MambAttention

Overview

MambAttention is a hybrid model that alternates Mamba-style sequence processing with multi-head attention over feature tokens. It is useful for testing whether state-space layers and explicit attention provide complementary inductive biases.

Use it when Mambular is too restrictive but a full Transformer is not the desired baseline.

Architectural Details

DeepTab’s MambAttention pipeline is:

EmbeddingLayer creates feature tokens.
Optional feature-token shuffling is applied.
MambAttn builds a sequence of Mamba residual blocks and nn.MultiheadAttention layers according to the config.
The feature sequence is pooled.
Final normalization and MLPhead produce predictions.

feature tokens -> optional shuffle -> Mamba/Attention hybrid stack -> pooling -> norm -> MLPhead

Main Building Blocks

Component	DeepTab implementation	Role
Tokenizer	`EmbeddingLayer`	Builds one token per input feature.
Mamba blocks	`ResidualBlock` inside `MambAttn`	Local/selective state-space sequence processing.
Attention blocks	`nn.MultiheadAttention`	Explicit global token mixing.
Hybrid schedule	`n_mamba_per_attention`, `n_attention_layers`, `last_layer`	Controls where attention is inserted.
Head	`MLPhead`	Final task prediction.

Implementation Notes

MambAttn creates config.n_layers + config.n_attention_layers blocks, inserts an attention layer after every n_mamba_per_attention Mamba blocks, and then enforces the requested last_layer type.

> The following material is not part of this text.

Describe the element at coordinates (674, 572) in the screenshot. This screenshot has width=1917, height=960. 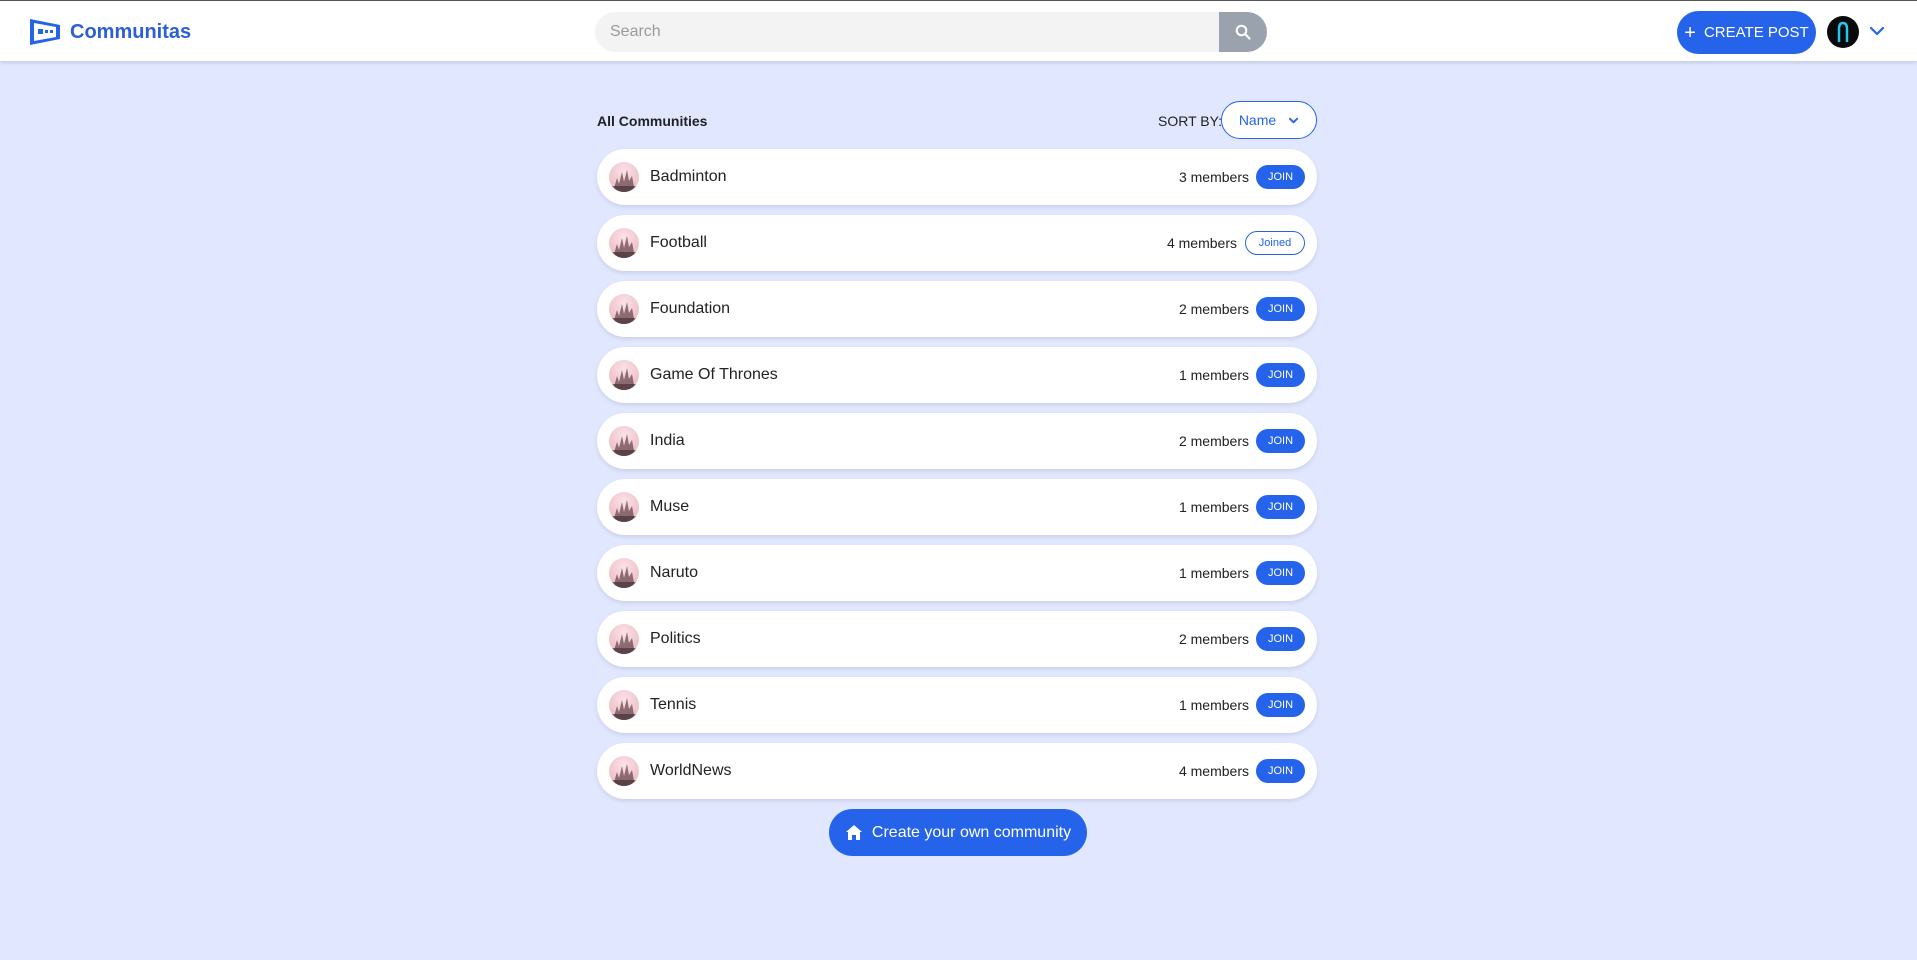
I see `community-name: Naruto` at that location.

The default config uses d_model=64, n_layers=4, n_heads=8, n_attention_layers=1, n_mamba_per_attention=1, and last_layer="attn".

Practical Config

from deeptab.configs import MambAttentionConfig, PreprocessingConfig, TrainerConfig
from deeptab.models import MambAttentionClassifier

model = MambAttentionClassifier(
    model_config=MambAttentionConfig(
        d_model=64,
        n_layers=4,
        n_attention_layers=1,
        n_mamba_per_attention=1,
        n_heads=8,
        last_layer="attn",
    ),
    preprocessing_config=PreprocessingConfig(numerical_preprocessing="quantile"),
    trainer_config=TrainerConfig(lr=3e-4, batch_size=128, max_epochs=100),
    random_state=101,
)

Key settings:

Setting	Typical range	Effect
`n_layers`	`2` to `6`	Mamba-block budget.
`n_attention_layers`	`1` to `3`	Number of explicit attention insertions.
`n_mamba_per_attention`	`1` to `3`	Frequency of attention layers.
`last_layer`	`"attn"` or `"mamba"`	Final mixing type.
`attn_dropout`	`0.0` to `0.3`	Attention regularization.

When To Use

Use MambAttention for ablations that compare pure Mamba, pure attention, and hybrid token mixers. It is more complex than Mambular, so tune it after establishing MLP/ResNet/FTTransformer baselines.

References

Gu and Dao, Mamba: Linear-Time Sequence Modeling with Selective State Spaces.
Vaswani et al., Attention Is All You Need.
Thielmann et al., Mambular: A Sequential Model for Tabular Deep Learning.